----- PAGE EXCERPT -----

Background
Beckman Coulter is developing a new immunoassay system that will run current Access immunoassays as well as an additional new menu. Goals for this new system include improved turnaround times for all assays, thereby meeting STAT test requirements while improving overall platform throughput. A key component of the new system is a new chemiluminescent substrate, Lumi-Phos PRO (formerly LumiFAST), employed to generate the light signal response. This new substrate is composed of a buffered surfactant enhancer system supporting an ALP-sensitive acridan. When the acridan is triggered in situ, it forms a dioxetanone, which immediately decomposes and emits light.
Methods
Luminometer read time was assessed by determining the change in relative light unit (RLU) signal over 32 to 72 seconds using an ALP-based enzyme test method and several commercialized Access immunoassays. Improved signal-to-noise performance was demonstrated by comparing calibration curves from several sensitive immunoassays generated using Lumi-Phos 530 with curves generated with Lumi-Phos PRO. The impact of interference from endogenous ALP was determined by assessing a panel of patient samples previously identified to contain these interferents using assays tested with both substrates.

-----

■ PROBLEMS TO SOLVE
• 1. List every substrate name that appears in the Lumi-Phos PRO excerpt, including former names.
• 2. Carry on the Lumi-Phos PRO excerpt from the end of its Methods section.

----- MATERIAL SHOWN -----

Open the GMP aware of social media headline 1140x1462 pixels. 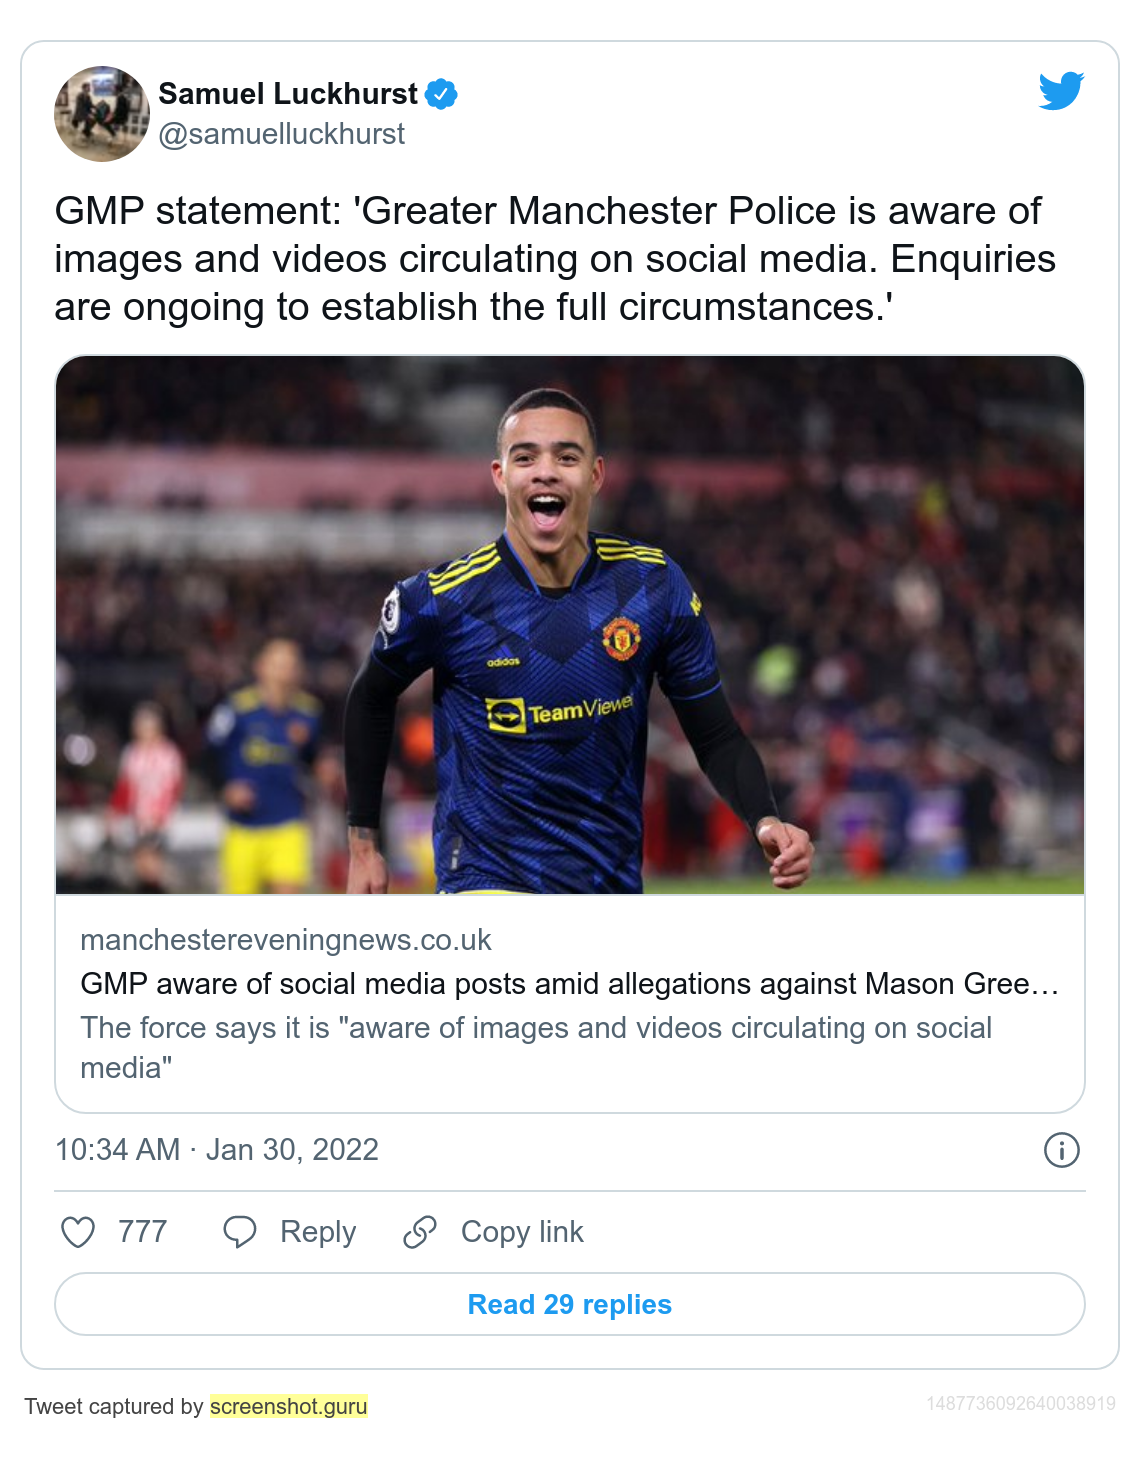click(570, 984)
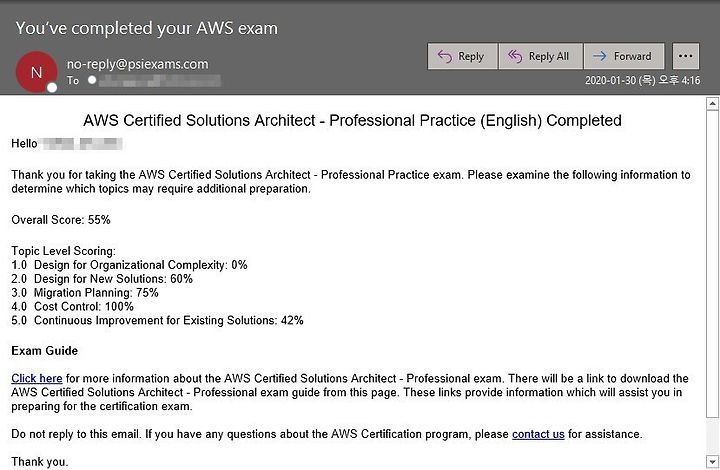Click the sender presence status dot
Viewport: 720px width, 470px height.
(52, 87)

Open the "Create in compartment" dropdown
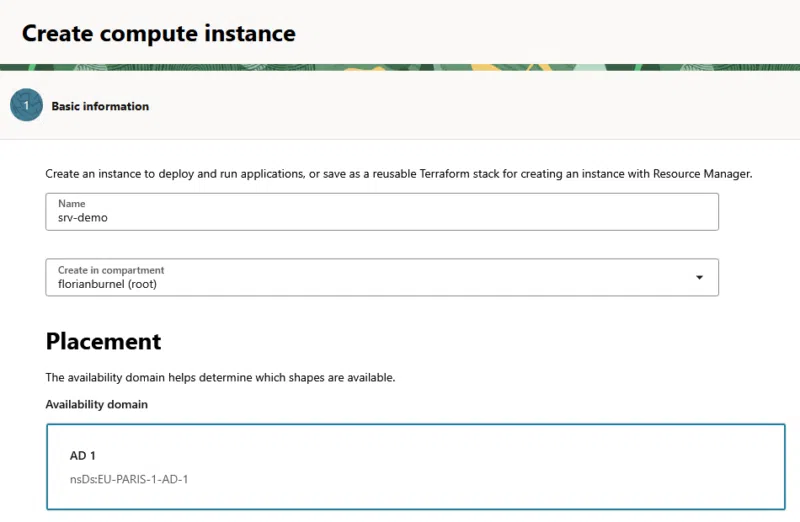(382, 277)
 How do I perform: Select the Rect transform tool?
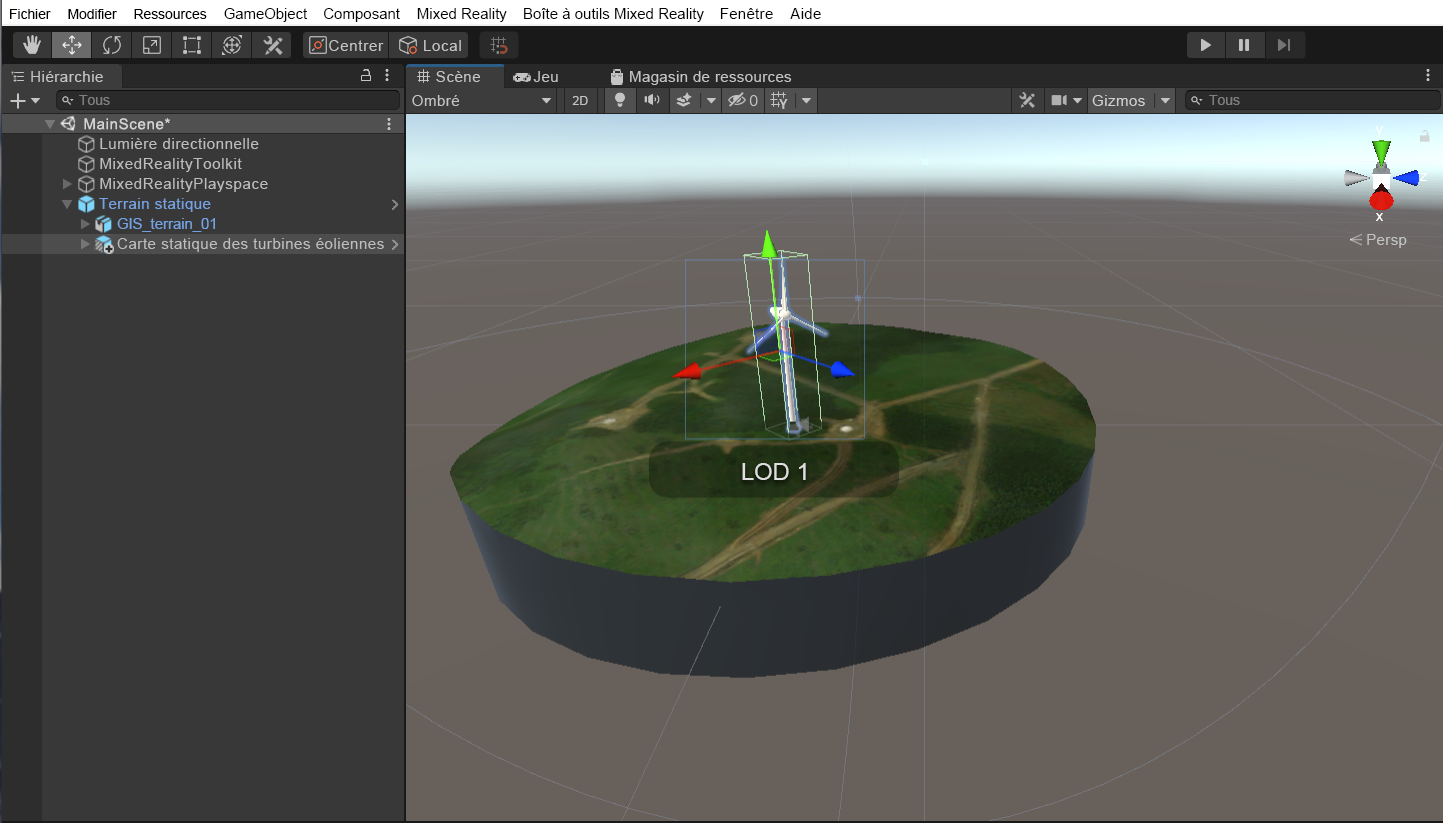(192, 45)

-----

■ RESULTS BY TASK
• 1. Lumi-Phos PRO, LumiFAST, Lumi-Phos 530

• 2.
Results
Luminometer read time is approximately 5 minutes shorter for Lumi-Phos PRO than for Lumi-Phos 530. Three- to six-fold increases in signal-to-noise performance were demonstrated across the assays. Samples with known endogenous ALP interferents displayed greater than 50% reduction in spurious elevations when using Lumi-Phos PRO as compared with the values observed with the same samples using Lumi-Phos 530.
Conclusions
The new substrate has been optimized to rapidly generate signal, improve signal-to-noise performance, and reduce interference from endogenous alkaline phosphatase (ALP) in comparison to Lumi-Phos 530. This new substrate presents the opportunity to significantly shorten the time to first result while simultaneously improving assay sensitivity.